- **Task goal**: Reproduce verbatim the passage of the Arthur Saxon Dennett Smith biography from "He was born" to "Simplified (Kernewek Sempelhes)".

- **Page text**:
◆ ◆ ◆ ◆ ◆ ◆ ◆

Arthur Saxon Dennett Smith (27 February 1883 – 22 November 1950) was a Cornish bard, writer and linguist, known by the bardic name Caradar. He taught Modern Languages at Blundell's School, Tiverton, Devon. 
He was born in Hurstpierpoint, Sussex, England, of Cornish parents, Harriet Annie and Arthur Smith, and became a collaborator with Robert Morton Nance and Henry Jenner on the Gerlyver noweth Kernewek ha Sawsnek (Cornish-English dictionary). He compiled several grammars to make learning Cornish easier and edited some of the surviving Cornish texts.  He also wrote an important series of books aimed at teaching Welsh to English speakers. 
In 1927, he married Dorothea Sophia Bazeley. He died in Worthing and is buried at Amberley, Sussex.

Works 
1925: Welsh Made Easy : a self-instructor for use in the home (in three parts) : Wrexham : Hughes & Son
1939: Cornish Simplified (Kernewek Sempelhes)

◆ ◆ ◆ ◆ ◆ ◆ ◆

- **Excerpted data**:
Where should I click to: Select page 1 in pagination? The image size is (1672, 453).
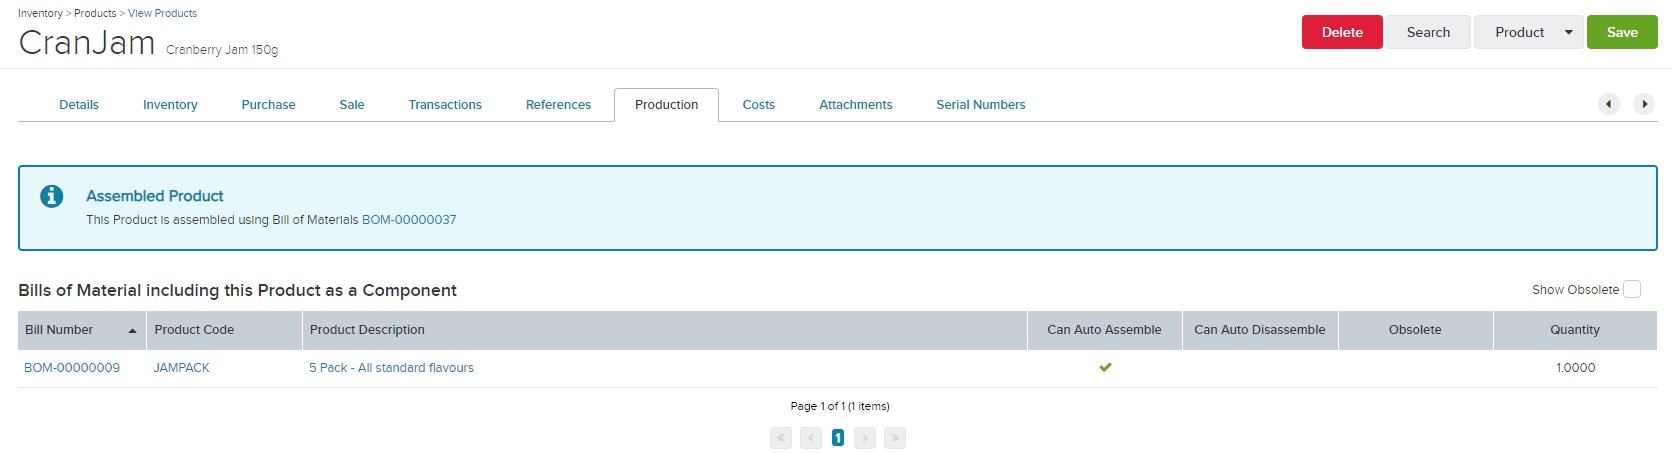tap(838, 438)
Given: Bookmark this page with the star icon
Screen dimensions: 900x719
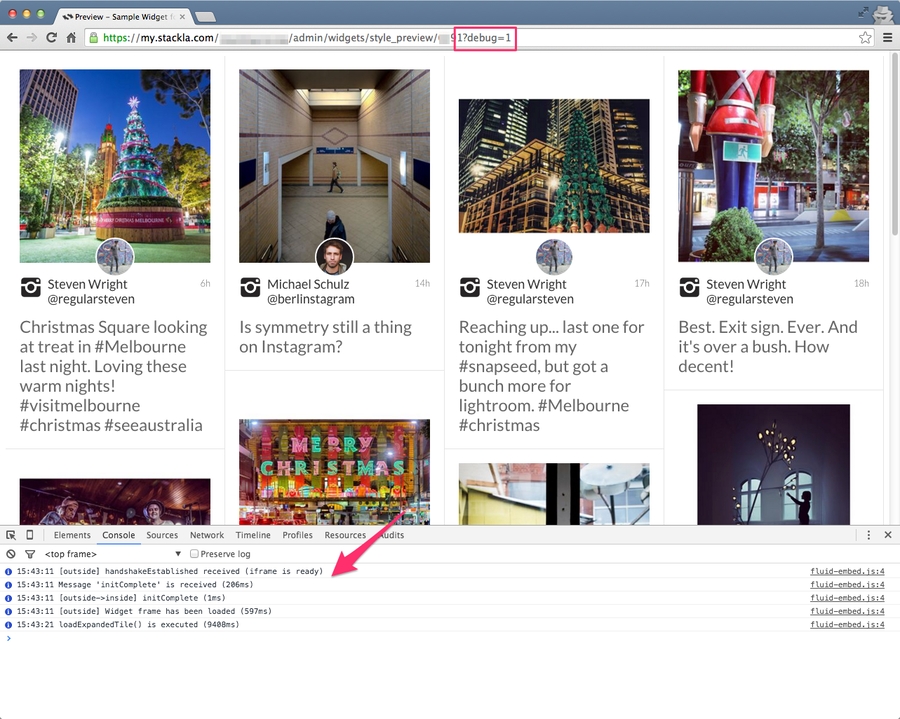Looking at the screenshot, I should [x=865, y=38].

◆ ◆ ◆ ◆ ◆ ◆ ◆

- **Result for this exercise**:
He was born in Hurstpierpoint, Sussex, England, of Cornish parents, Harriet Annie and Arthur Smith, and became a collaborator with Robert Morton Nance and Henry Jenner on the Gerlyver noweth Kernewek ha Sawsnek (Cornish-English dictionary). He compiled several grammars to make learning Cornish easier and edited some of the surviving Cornish texts.  He also wrote an important series of books aimed at teaching Welsh to English speakers. 
In 1927, he married Dorothea Sophia Bazeley. He died in Worthing and is buried at Amberley, Sussex.

Works 
1925: Welsh Made Easy : a self-instructor for use in the home (in three parts) : Wrexham : Hughes & Son
1939: Cornish Simplified (Kernewek Sempelhes)